_Exercise prompt:_ Render every line of the items below as a JSON list of strings, one string per line, with blank lines omitted. Exclude the pictures from the answer.

_Records shown:_
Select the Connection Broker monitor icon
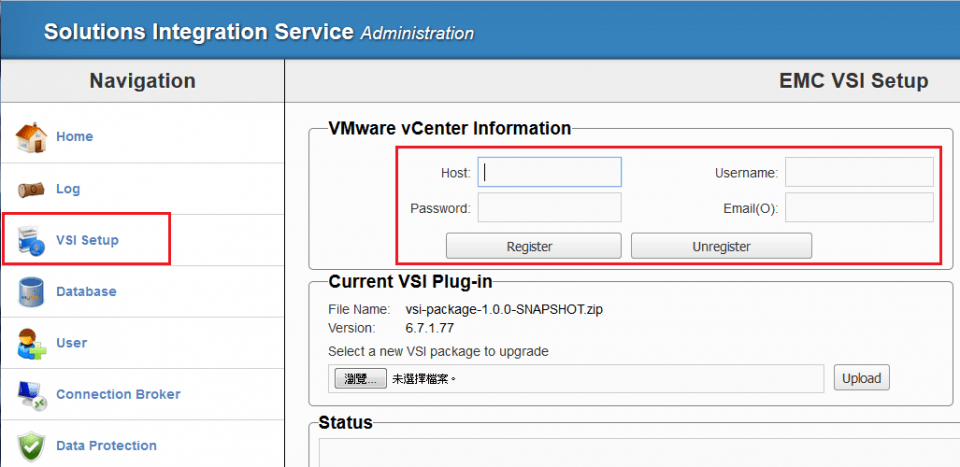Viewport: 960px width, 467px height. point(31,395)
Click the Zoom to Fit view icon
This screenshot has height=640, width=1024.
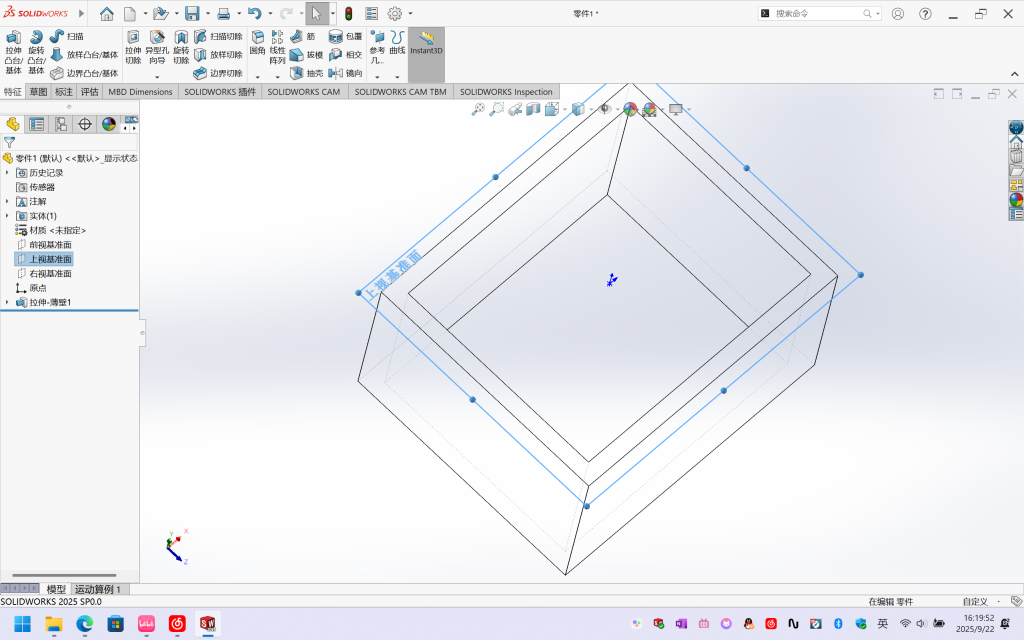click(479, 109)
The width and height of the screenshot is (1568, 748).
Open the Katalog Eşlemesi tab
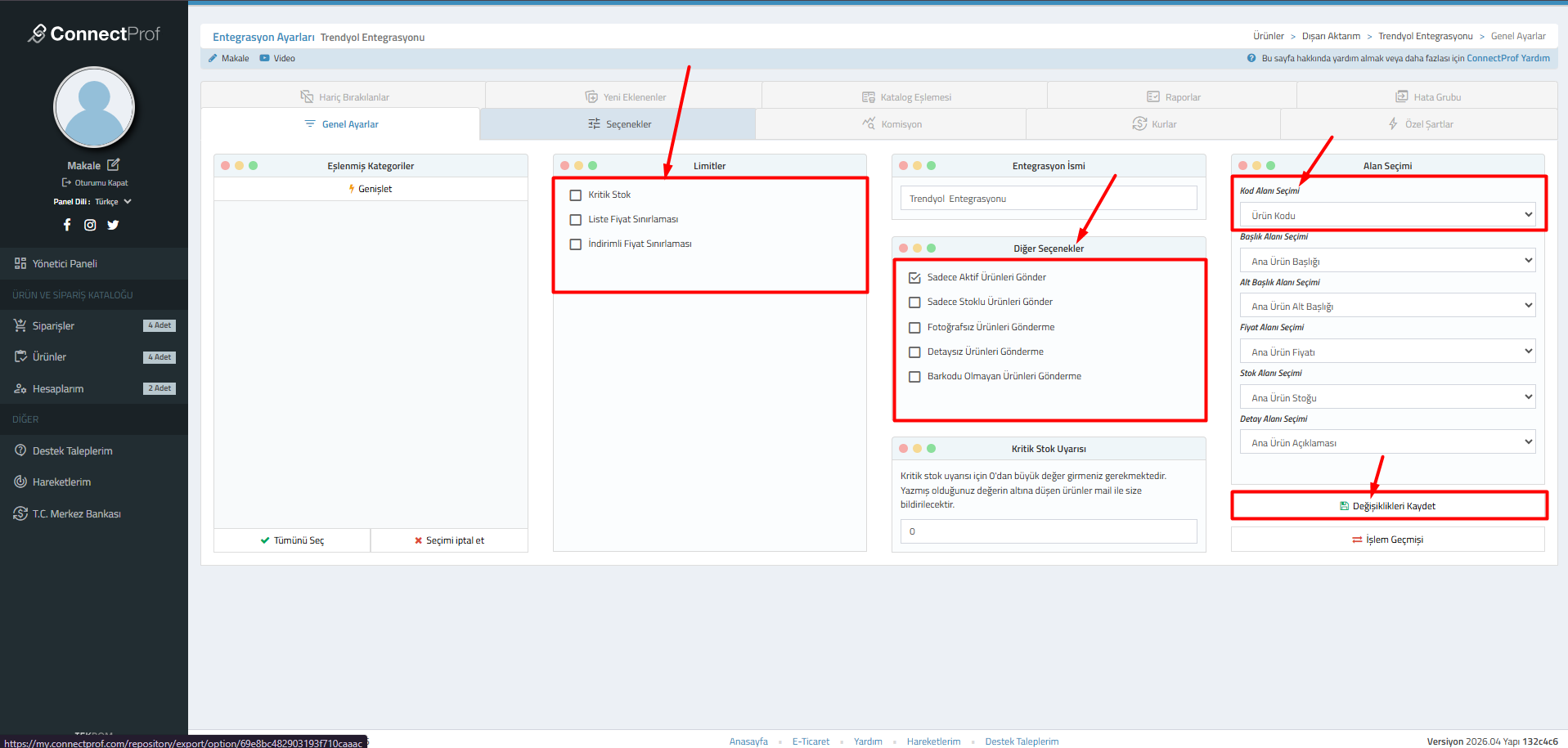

_Solution below:_
[
  "Select the Connection Broker monitor icon",
  "Viewport: 960px width, 467px height. point(31,395)",
  "Click the Zoom to Fit view icon",
  "This screenshot has height=640, width=1024.",
  "click(479, 109)",
  "The width and height of the screenshot is (1568, 748).",
  "Open the Katalog Eşlemesi tab"
]